Every six months around a certain prestigious accelerator’s demo day event, my Twitter feed lights up about how high seed valuations are in today’s market.
The conversation goes like something like this:
“Seed valuations are out of control.
I remember when they were $3M pre.
A lot of people are going to get hurt.
I can’t wait for the market to correct.”
My response:
“Then don’t invest in these companies.”
Valuation is the last thing on our due diligence checklist. How much is a startup worth? It’s worth what the market will pay. The valuation for an experienced team with a history of product success that has proven it can attract exceptional talent will garner a higher price from the market. You either believe that they can build a larger company well north of that valuation or you don’t.
There are plenty of examples of investing in early-stage teams at higher valuations than AngelList’s terrific startup data that go onto achieve phenomenal success. If you opine that you just won’t invest more than $10M pre in a seed company, then you have every right not to invest. I respect that, no foul. Just understand that your model may be different than other investing models in the market.
Even in the worst of markets, the best teams are expensive. Whether you choose to pay for this or not is your prerogative. Garry Tan (of earlier said prestigious accelerator) said it well the other day:
“There’s no such thing as value investing in early stage tech.”
Think about this imperfect example: pretend that you had an ability to invest in the 2014/15 Kentucky basketball team at the beginning of this season.
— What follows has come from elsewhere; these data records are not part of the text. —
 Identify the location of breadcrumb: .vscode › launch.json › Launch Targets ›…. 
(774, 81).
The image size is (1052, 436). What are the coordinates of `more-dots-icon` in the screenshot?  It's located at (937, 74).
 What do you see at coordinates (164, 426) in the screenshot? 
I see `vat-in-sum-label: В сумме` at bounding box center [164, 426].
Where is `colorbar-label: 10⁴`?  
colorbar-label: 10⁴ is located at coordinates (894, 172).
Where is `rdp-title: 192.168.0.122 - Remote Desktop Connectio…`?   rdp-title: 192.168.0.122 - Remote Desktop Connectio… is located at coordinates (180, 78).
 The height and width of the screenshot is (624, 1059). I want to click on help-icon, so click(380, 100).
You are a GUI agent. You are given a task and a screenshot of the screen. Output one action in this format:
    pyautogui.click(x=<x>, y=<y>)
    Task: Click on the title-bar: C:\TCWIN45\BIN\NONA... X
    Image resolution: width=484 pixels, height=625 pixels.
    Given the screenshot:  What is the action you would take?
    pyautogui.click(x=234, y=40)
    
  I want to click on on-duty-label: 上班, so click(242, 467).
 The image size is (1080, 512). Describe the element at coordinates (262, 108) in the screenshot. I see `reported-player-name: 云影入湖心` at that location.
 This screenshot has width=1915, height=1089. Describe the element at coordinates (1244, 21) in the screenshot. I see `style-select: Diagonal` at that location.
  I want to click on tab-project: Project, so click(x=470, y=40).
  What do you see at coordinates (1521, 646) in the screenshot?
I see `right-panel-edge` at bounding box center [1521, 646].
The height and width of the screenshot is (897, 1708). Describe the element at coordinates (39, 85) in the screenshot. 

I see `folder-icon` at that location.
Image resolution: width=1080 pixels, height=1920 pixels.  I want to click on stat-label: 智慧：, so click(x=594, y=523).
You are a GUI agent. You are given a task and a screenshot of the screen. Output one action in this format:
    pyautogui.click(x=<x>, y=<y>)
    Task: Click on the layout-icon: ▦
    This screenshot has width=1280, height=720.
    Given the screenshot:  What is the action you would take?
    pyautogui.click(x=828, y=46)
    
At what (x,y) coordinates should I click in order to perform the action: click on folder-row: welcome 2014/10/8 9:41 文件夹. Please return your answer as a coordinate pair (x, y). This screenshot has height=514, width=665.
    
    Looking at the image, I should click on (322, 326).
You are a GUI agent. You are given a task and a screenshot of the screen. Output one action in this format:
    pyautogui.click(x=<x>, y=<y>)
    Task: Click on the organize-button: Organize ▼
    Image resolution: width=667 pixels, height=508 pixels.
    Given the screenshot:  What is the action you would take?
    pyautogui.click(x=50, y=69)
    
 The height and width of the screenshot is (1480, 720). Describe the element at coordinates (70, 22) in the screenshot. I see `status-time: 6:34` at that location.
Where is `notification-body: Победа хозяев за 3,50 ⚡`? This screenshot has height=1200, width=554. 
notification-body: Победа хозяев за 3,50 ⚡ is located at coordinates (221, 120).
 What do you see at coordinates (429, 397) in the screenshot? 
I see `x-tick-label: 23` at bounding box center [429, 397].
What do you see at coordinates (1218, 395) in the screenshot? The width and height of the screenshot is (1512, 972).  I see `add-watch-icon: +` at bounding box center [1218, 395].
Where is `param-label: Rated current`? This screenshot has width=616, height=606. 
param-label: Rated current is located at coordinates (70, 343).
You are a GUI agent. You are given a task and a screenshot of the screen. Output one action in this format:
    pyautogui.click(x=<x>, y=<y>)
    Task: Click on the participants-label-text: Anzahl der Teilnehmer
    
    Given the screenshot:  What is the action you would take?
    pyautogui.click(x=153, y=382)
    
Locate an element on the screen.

They were widely regarded preseason as the team to beat with the best overall talent bar none. This team would have commanded the highest price available. If you didn’t want to pay the premium price, you would have missed the first college team to start a season 36–0. If they win it all, they will end up 40–0. Their price may now be seen as cheap given what they have achieved to date.
Just as the sun will rise every day in the east, look for this chatter to make its way back to Speaker’s Corner shortly. The valuation conversation has been around as long as I can remember, and will never rest well into the future.
Recipients of this post are not to construe it as investment, legal, or tax advice, and it is not intended to provide the basis for any evaluation of an investment in any fund. Prospective investors should consult with their own legal, investment, tax, accounting, and other advisors to determine the potential benefits, burdens, and risks associated with making an investment in any fund.